A key concept of discourse analysis (Steve Runge talks about this with reference to the Greek New Testament) is that “choice implies meaning.” So instead of the Biblical Hebrew “goes into,” Wilson chose “penetrates.” Instead of “establishes/builds,” he chose “colonizes,” etc. It’s his prerogative as an author to choose those words, whether one likes them or not.
The problem is, each of those words has meanings associated with them, whether we want them to or not. This is true whether or not a word *should* mean a certain thing. (I’m thinking of Jared’s comment, “It is difficult to understand, I’m sure, when they are defined with violence in mind. In this isolated passage Wilson has ruled that out.”)
I don’t agree that Wilson has sufficiently ruled that out (that last paragraph when he speaks against “devours” is too short to do that, but maybe the rest of Wilson’s work does?). But even if he has ruled out violence, his *choice* to use especially *colonizes* is confusing. As the immense and growing field of post-colonial literature attests, colonization has left untold trauma in its wake. And, yes, colonization was all too often violent. Rape often occurred as part of colonization, so that choice of word (remember, choice implies meaning) in this context (speaking about rape–even if against it) was particularly surprising and probably did not help the author’s case at all.

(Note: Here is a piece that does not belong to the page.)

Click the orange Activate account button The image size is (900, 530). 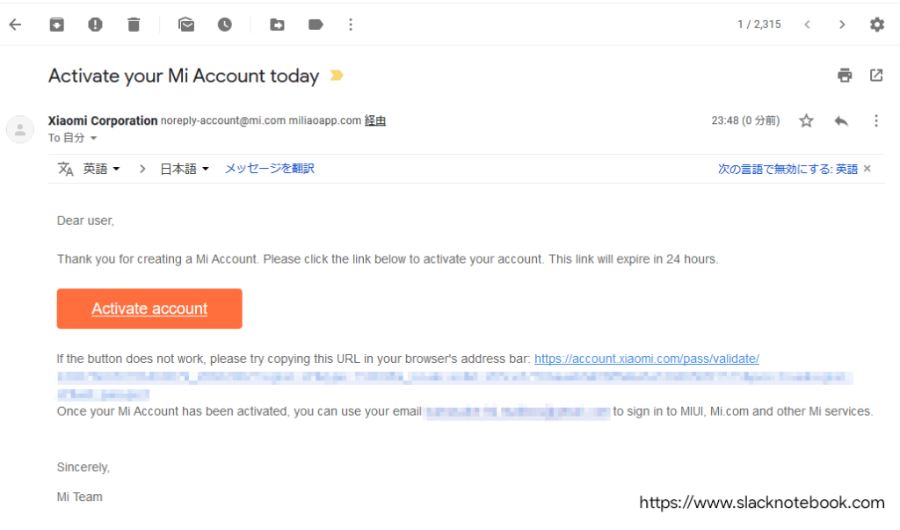(x=149, y=309)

Also, Wilson’s saying “the sexual act cannot be made into an egalitarian pleasuring party” is just bizarre. Besides seeming like an unwarranted barb against egalitarians, what seems to be implied (with that sentence contextualizing the next two) is that there is no way (“cannot”) for *both* parties (“egalitarian”) to be *pleasured* (“pleasuring party”) all the time, since one is busy “penetrat[ing]” (with pleasure) and the other (merely) “receives” and “surrenders” (implied: even if she doesn’t receive pleasure from it?). You can see how it’s not a far leap in the reader’s mind from there to rape imagery, whether Wilson means this or not. I’m certainly not accusing him of anything. But it was, at best, a bad choice of words.
Is it egalitarianism that he is speaking against? Or is it against the idea of man and woman both having pleasure in sex? In other words, would Wilson approve of a “complementarian pleasuring party where the man penetrates and the woman receives, both receive pleasure, and if one does not, per I Cor 7:4-5, both stop out of mutual love for each other?” I’d assume he would, based on these comments above.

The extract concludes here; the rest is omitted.